**TEXTO DE LEITURA**
Num destes dias permiti que o espírito da Dita baixasse, porque confesso não ter muito prazer em incorporá-la, não que eu seja uma pessoa pouca limpa, mas defendo a ideia de manter tudo bem organizado, assim não parece que está sujo. Voltando ao espírito de Dita, permiti que ela me possuísse e saí limpando tudo. Minha escrivaninha sempre a deixo por último, já que não se restringe apenas à limpeza, mas a um verdadeiro ritual de desobsessão. Analiso cada papel, apontamento, sobras e quinquilharias. O mais interessante é que quase sempre não me lembro do motivo de haver guardado tais coisas. 

Estava quase terminando quando minha mão bateu contra algo, lançando-o ao chão. Pelo barulho que fez, temi haver quebrado. Não me lembrava de deixar qualquer coisa em cima da escrivaninha que pudesse quebrar. Agachei-me procurando o que seria. Ao olhar embaixo da estante de livros vi uma pequena pedra, e então, uma história adormecida despertou.

 Acabara de completar trinta e cinco anos. Estava num novo momento da minha vida, pois há apenas seis meses havia saído de um casamento mais ou menos longo. Tinha resolvido deixar o cabelo voltar a crescer, pois assim como as de Sansão, minhas forças cresceriam novamente. Um feriado se aproximava, em uma semana seria Corpus Christi. Evento que me remetia a outra vida passada e que também desejava deixar por lá. “Vamos à Paraty?” – motivou-me minha irmã. Sem dúvidas Paraty seria um bom lugar para passear, pelo que escutava aquele era um lugar mágico. Reservas feitas, passagens compradas e uma mochila nova nas costas. Presente de aniversário da irmãzinha.

Tudo o que vimos e vivemos naqueles três dias mágicos merecem cada um, sua própria história. Os casarões antigos, as ruas de pedra, o mar, as ilhas, os passeios de barco me faziam pensar em tantas vidas ali vividas, quantas histórias, quanto passado e presente. Há uma energia diferente naquelas ruas e pular de um barco no meio do mar era algo que eu sonhara tantas e tantas vezes.

No último dia resolvemos, pela manhã, conhecer uma ilha famosa da região. Famosa porque a única coisa que havia na ilha era um bar. Atravessamos numa pequena lancha muito agitada pelas ondas. Ao pisar na ilha avistamos as mesinhas do bar, nos sentamos e pedimos uma cerveja que fora servida em taças, balde de gelo e um preço exorbitante. Mas, valeria a pena, pois não voltaríamos ali, justificamos.

**CONTEÚDO DOS DADOS**
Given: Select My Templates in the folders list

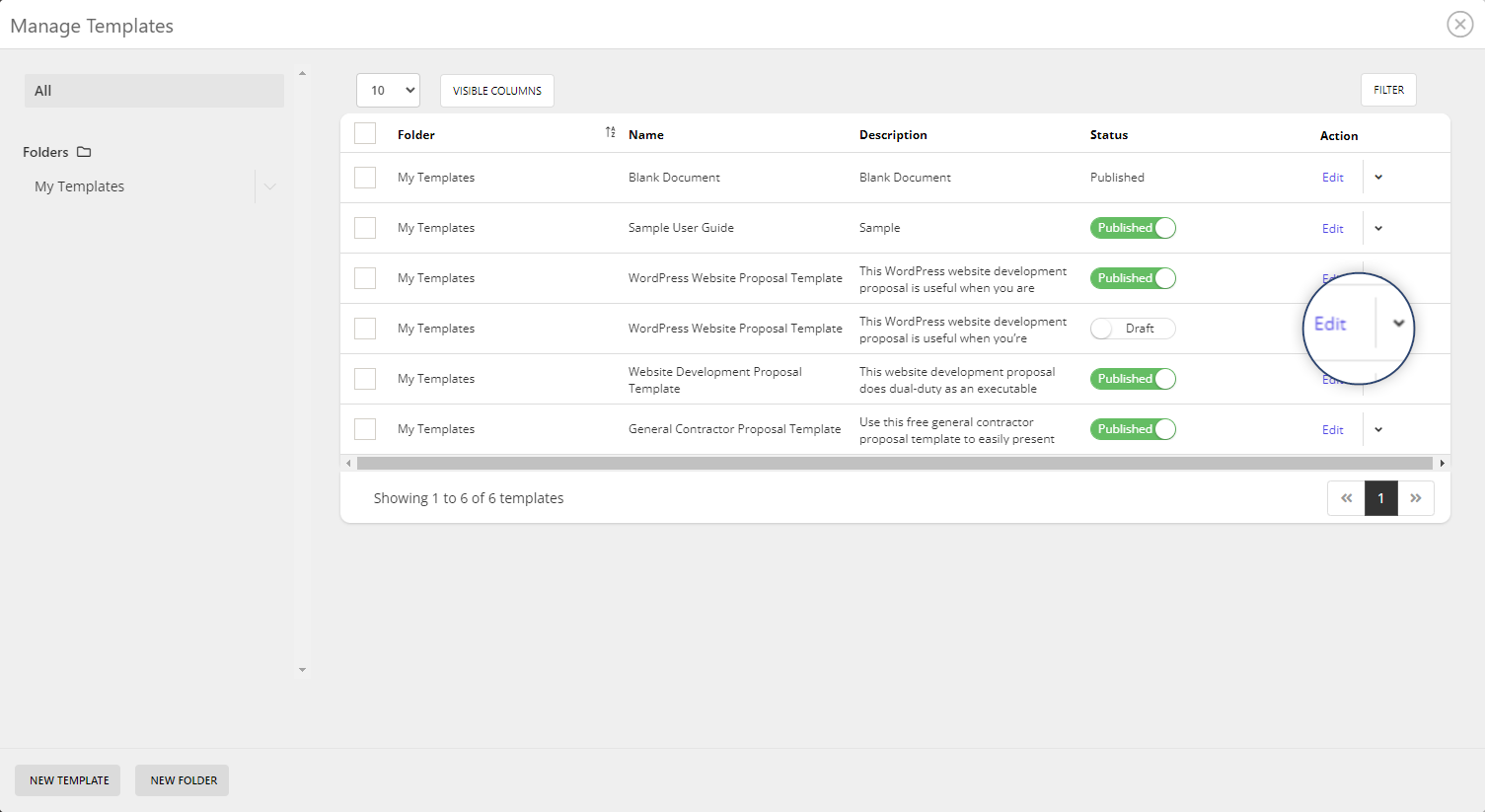Looking at the screenshot, I should (79, 185).
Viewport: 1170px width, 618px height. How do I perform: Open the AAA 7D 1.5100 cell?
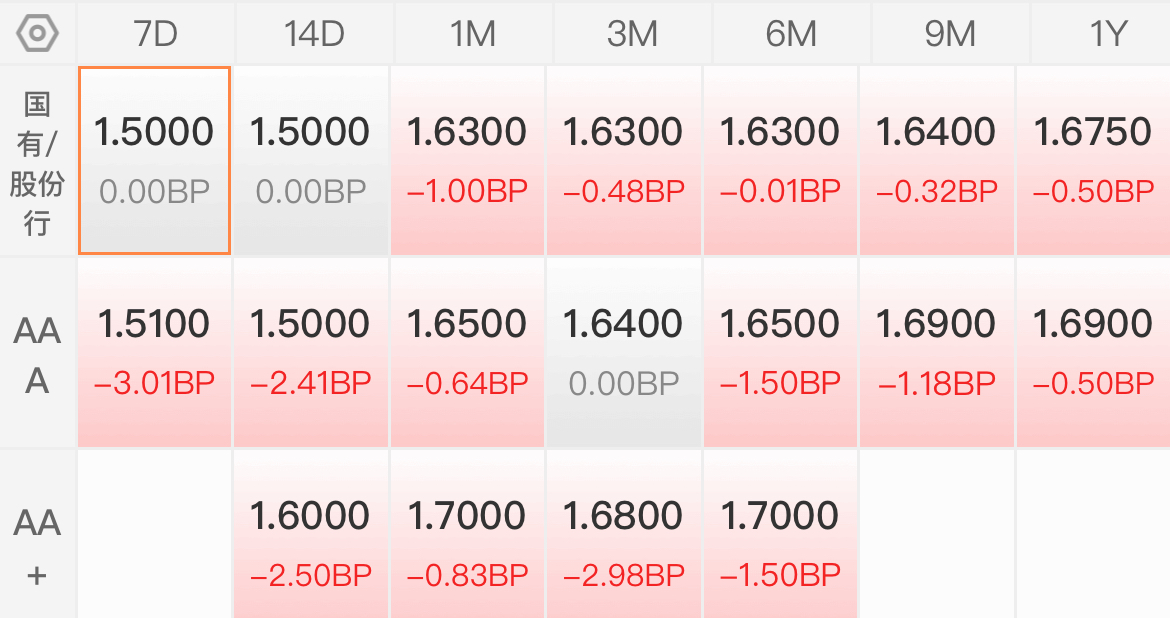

**INSTRUÇÕES DE TRABALHO**
**A.** No texto sobre a viagem a Paraty, quantos anos quem narra acabara de completar?
**B.** Continue o texto sobre a viagem a Paraty a partir da última frase.

**RESPOSTAS**
**A.** Trinta e cinco anos.

**B.**
Após alguns goles resolvi andar um pouco ao redor da ilha. Sentimentos de quem lera a Ilha Perdida no ensino fundamental. Cheguei a um ponto cheio de pedras, eram pedras lisas e porosas, muitas pedras. Sabia que não deveria levar nenhuma dali por uma questão ambiental. Peguei uma delas, senti sua textura, peso e temperatura. Seria justo levá-la? Aqui não estava mais em jogo o ambiente, mas o fato de retirar algo de seu habitat natural, separar de seus iguais. Ela poderia sentir-se deslocada, infeliz por deixar o mar que a cada cinco ou seis segundos a banhava para, em minha casa e por meu capricho, virar suporte de papel.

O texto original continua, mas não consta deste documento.